Additionally, she pointed to the current pool system for the limited number of nurses on rotation, which she believes could pose its own share of risks in the COVID-19 fight.
In the aftermath of Hurricane Dorian’s damage to the Rand, wards such as maternity and special baby care where case #89 has been assigned, were transferred to the Sunrise Medical Center miles away.
“I don’t think all safety measures are being met [at Sunrise]. I think they need to do more,” she insisted. “They have to assign someone to man the main entrance because most of the time people come there and you have to be sent out from off the floor to them.
“When you come in you are supposed to sign a form and have your temperature checked, but a lot of times that wasn’t being done because there was no one there to do it.”
She further maintained that static stationing of nurses could provide better controls.
“They need to stop moving the nurses up and down,” she asserted.
“If I work on the maternity ward, leave me in maternity ward because we are in a pandemic and with [contact tracing] if you had me stationed somewhere, you would not have to be trying to find out whether I passed through this ward or the next ward, but we are all over the place so your contact tracing is just like you are on a wild goose chase.”
The health and safety of healthcare workers is paramount not only in the COVID-19 fight but for the ongoing delivery of healthcare services nationwide, and even with personal protective equipment, those on the frontline are not impervious to fear, as case #89 revealed.

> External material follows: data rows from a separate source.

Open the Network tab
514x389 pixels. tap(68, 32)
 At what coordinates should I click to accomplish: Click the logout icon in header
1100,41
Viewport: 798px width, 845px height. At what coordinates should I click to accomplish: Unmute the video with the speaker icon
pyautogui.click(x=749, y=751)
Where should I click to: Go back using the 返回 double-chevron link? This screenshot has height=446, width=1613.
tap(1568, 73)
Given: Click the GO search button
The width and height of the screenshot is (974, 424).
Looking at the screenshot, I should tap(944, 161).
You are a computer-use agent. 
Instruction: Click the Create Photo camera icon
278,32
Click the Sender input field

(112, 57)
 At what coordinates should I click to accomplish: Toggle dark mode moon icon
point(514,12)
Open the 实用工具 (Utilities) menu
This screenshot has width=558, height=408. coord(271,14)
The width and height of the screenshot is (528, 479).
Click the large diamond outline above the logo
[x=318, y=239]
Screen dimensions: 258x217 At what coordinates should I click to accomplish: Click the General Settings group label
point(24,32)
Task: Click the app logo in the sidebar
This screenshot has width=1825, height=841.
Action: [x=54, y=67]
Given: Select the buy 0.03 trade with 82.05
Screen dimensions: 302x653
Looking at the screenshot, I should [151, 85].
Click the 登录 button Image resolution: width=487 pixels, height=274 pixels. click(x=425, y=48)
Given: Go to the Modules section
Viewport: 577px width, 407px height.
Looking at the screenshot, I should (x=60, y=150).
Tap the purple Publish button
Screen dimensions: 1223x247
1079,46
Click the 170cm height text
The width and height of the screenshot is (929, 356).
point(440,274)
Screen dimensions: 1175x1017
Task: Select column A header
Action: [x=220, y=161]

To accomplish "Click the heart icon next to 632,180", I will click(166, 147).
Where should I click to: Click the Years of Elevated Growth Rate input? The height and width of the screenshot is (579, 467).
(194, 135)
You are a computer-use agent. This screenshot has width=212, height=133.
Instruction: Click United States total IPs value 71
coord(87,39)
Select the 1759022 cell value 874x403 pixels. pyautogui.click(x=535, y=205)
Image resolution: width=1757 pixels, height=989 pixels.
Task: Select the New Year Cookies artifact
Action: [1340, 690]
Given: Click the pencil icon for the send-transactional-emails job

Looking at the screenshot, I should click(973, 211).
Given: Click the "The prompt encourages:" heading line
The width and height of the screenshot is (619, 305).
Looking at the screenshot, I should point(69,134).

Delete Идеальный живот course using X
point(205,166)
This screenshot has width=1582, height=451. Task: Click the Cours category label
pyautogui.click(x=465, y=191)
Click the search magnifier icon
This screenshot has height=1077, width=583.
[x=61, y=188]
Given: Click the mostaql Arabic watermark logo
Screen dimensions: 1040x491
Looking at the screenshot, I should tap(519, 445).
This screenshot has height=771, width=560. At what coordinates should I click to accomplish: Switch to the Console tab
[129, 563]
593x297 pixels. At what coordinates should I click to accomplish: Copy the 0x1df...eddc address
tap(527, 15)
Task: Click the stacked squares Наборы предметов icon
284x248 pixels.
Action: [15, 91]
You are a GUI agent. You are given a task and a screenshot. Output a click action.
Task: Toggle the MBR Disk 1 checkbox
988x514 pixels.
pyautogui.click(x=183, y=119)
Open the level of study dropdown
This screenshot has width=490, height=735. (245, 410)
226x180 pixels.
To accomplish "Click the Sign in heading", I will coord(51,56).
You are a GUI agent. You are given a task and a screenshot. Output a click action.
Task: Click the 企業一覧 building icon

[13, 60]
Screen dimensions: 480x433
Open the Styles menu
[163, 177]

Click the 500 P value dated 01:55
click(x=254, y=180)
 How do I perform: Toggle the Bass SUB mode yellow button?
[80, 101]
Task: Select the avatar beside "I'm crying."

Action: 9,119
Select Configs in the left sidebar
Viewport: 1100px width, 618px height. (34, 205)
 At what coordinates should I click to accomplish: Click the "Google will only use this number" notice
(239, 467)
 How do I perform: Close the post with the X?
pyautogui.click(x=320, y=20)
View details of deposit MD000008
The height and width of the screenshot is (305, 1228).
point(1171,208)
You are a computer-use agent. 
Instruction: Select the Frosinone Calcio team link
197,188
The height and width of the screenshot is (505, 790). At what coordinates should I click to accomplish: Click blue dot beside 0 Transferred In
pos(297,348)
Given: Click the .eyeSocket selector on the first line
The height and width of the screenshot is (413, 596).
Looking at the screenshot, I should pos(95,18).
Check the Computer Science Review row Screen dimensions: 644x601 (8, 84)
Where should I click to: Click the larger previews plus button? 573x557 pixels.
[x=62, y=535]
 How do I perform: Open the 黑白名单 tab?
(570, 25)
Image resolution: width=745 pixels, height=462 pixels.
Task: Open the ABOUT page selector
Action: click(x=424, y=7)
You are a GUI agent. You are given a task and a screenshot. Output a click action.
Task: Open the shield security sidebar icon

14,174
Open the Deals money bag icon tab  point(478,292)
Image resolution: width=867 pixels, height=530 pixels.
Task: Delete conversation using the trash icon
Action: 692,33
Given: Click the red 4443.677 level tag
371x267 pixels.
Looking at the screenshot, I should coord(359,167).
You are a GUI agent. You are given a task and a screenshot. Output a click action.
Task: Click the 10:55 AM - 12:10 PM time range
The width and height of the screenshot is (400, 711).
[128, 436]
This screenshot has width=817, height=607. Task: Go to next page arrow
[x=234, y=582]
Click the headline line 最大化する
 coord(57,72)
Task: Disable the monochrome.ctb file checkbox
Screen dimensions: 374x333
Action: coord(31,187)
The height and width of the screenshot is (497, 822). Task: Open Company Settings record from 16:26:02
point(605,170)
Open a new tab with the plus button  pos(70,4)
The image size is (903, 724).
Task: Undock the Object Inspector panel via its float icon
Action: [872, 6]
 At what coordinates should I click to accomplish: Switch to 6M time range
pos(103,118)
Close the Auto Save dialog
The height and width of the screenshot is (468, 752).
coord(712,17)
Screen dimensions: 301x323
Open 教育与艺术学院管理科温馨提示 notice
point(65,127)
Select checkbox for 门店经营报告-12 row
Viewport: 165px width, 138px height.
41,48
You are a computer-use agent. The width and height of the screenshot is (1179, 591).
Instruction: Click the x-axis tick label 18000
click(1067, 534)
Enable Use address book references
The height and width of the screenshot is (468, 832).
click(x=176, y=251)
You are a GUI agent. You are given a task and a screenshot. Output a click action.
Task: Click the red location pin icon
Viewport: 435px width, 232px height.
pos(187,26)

“One of the healthcare workers who came to bring me food was acting a little strange,” she reckoned, “and then one of the nurses who came to take my temperature was visibly shaken, but I didn’t let her know that I could see her shaking, like she was fearful to come and check me.”
With so much uncertainty about the pathogen at the center of the current pandemic, fear can be expected, but looking ahead to the end of her quarantine period when she will be re-swabbed, the nurse said she is not afraid to return to work.
“I am hoping the next test is negative,” she said.